#### Problem requirements:
From the line containing "Instruction: Click the" down to the last line of the listing, quote everything word for word, and nothing else, keeping pictures out.

#### Material shown:
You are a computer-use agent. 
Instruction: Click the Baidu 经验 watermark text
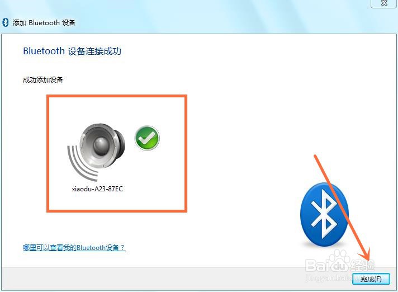(340, 265)
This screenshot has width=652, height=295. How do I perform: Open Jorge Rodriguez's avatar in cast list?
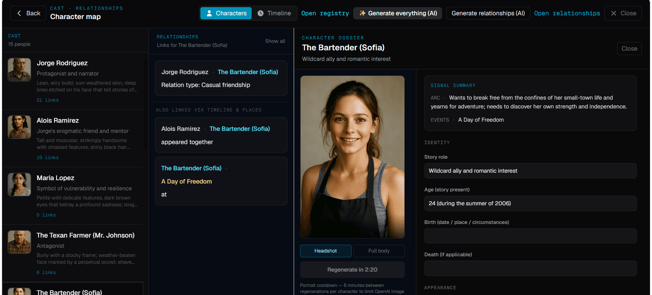coord(19,70)
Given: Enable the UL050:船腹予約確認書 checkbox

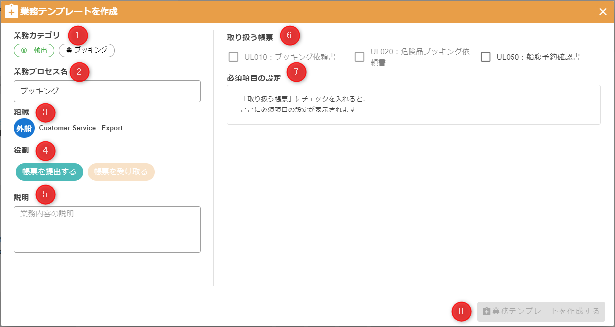Looking at the screenshot, I should coord(486,57).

#### Task solution:
Instruction: Click the Baidu 经验 watermark text
(340, 265)
This screenshot has width=652, height=295. How do I perform: Open Jorge Rodriguez's avatar in cast list?
coord(19,70)
Given: Enable the UL050:船腹予約確認書 checkbox

Looking at the screenshot, I should coord(486,57).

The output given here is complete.